§ TO DO: What you give back from the listing below should be an exact copy of the lines from the one with "Task: Click the smiley feedback icon" down to the one with "You are a computer-use", and it should contain no pictures.

--- --- ---

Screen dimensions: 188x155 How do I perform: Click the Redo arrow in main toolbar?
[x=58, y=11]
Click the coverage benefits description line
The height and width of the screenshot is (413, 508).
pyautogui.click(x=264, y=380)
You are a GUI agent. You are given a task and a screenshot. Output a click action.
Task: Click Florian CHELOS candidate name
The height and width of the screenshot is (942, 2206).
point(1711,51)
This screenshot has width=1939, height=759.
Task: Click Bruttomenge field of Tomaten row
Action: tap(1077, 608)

--- --- ---

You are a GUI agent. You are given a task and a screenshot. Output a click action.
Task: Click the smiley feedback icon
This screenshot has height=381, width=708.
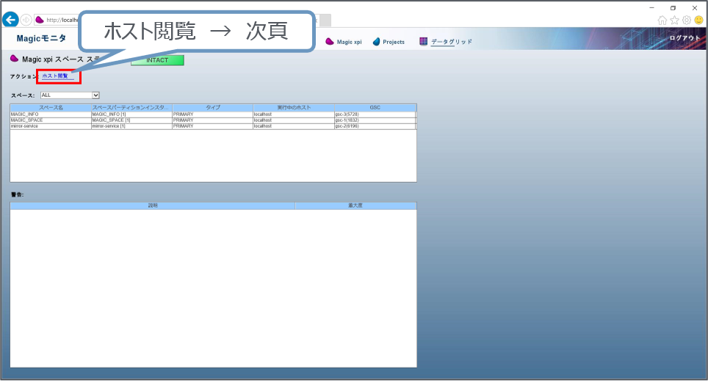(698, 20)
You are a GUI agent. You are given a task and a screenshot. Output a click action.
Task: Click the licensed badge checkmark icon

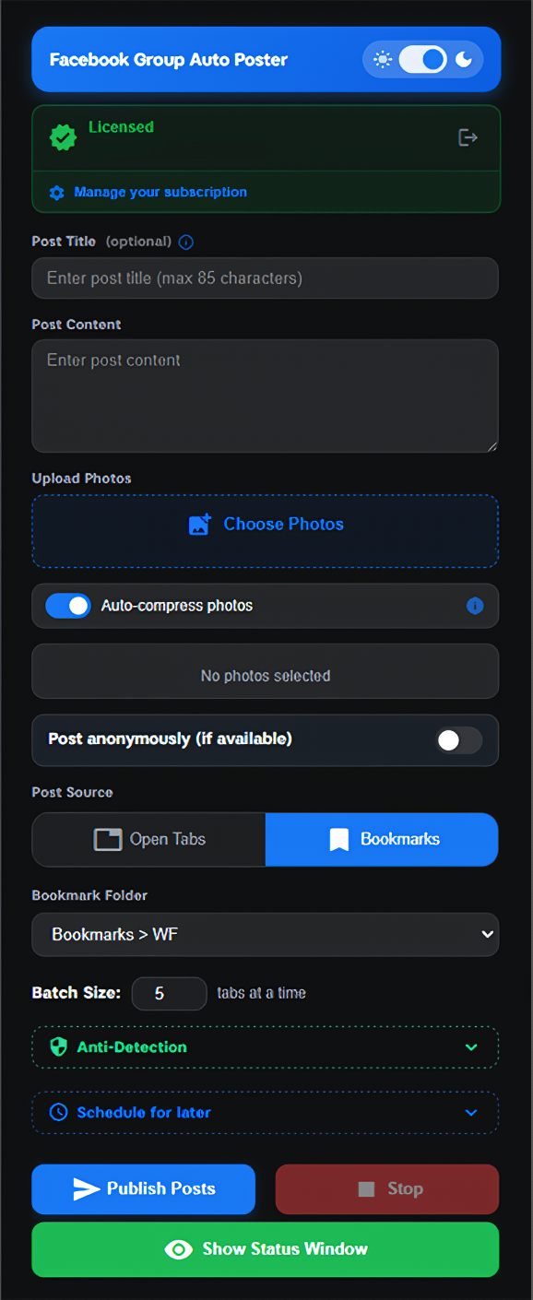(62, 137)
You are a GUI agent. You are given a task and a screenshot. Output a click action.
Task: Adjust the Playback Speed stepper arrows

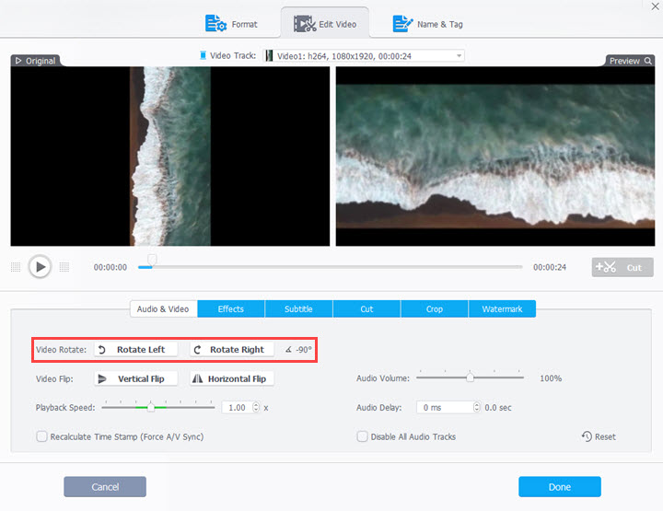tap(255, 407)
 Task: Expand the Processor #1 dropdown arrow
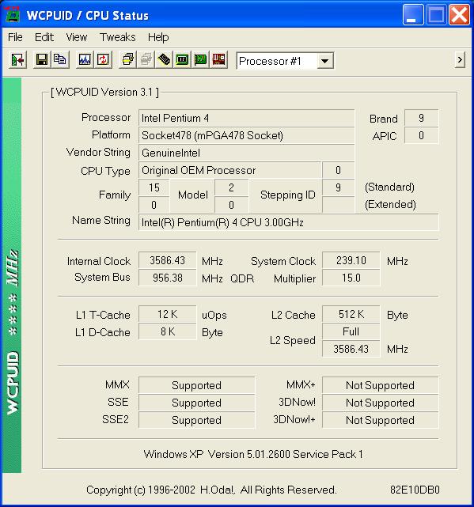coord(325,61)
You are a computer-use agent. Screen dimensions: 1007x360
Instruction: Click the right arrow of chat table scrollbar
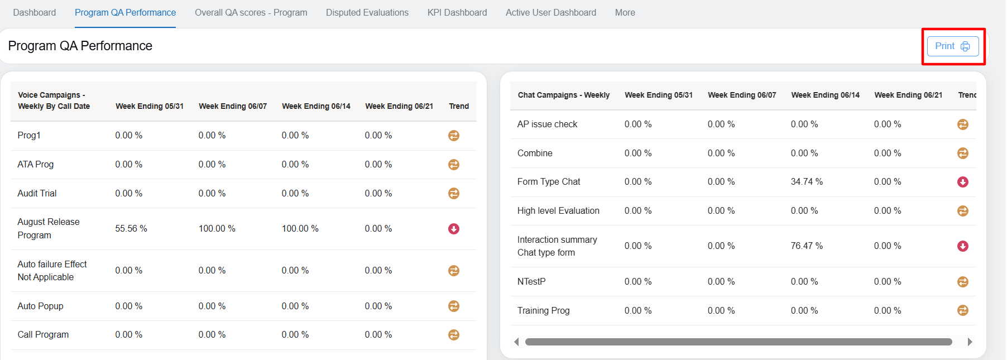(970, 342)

--- --- ---

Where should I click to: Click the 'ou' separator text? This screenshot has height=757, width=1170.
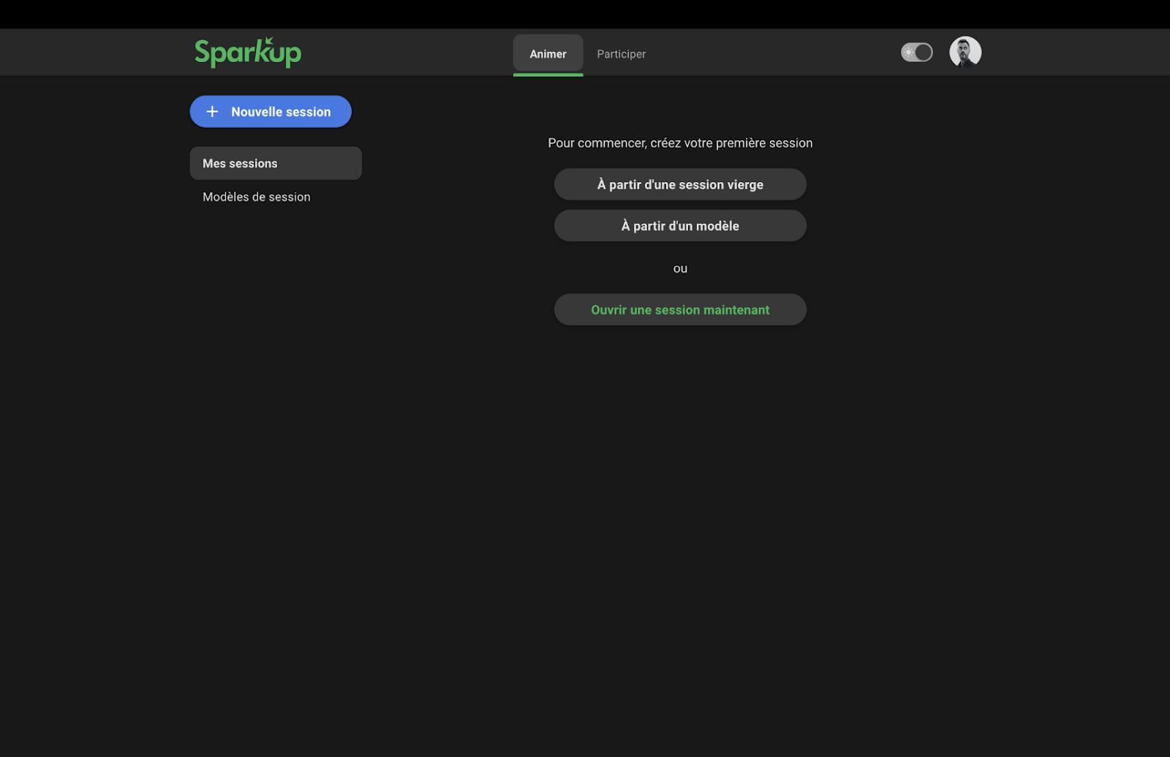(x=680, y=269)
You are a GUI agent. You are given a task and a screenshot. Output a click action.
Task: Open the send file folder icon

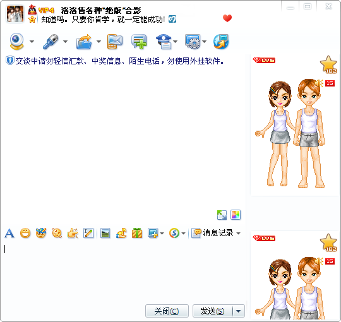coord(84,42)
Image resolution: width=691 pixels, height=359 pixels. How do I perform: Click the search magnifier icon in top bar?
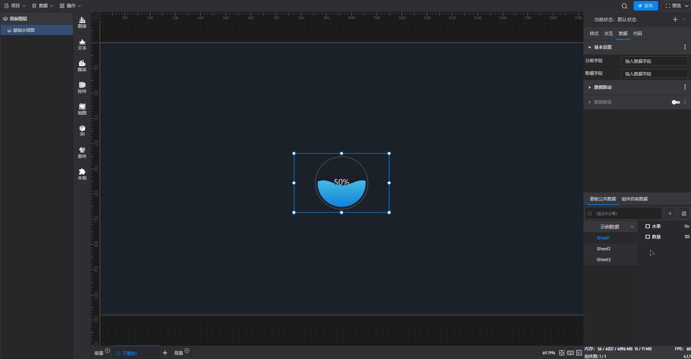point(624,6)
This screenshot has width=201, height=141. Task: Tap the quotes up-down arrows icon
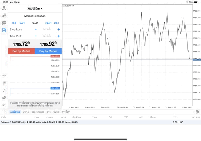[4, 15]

--- --- ---

§ RESPONSE BOX:
Task: Click the smiley feedback icon
This screenshot has height=381, width=708.
(698, 20)
You are a GUI agent. You are given a task and a screenshot. Output a click action.
Task: Click the licensed badge checkmark icon

(62, 137)
You are a GUI agent. You are given a task and a screenshot. Output a click action.
Task: Adjust the Playback Speed stepper arrows

tap(255, 407)
 Task: Expand the Processor #1 dropdown arrow
coord(325,61)
You are a computer-use agent. Screen dimensions: 1007x360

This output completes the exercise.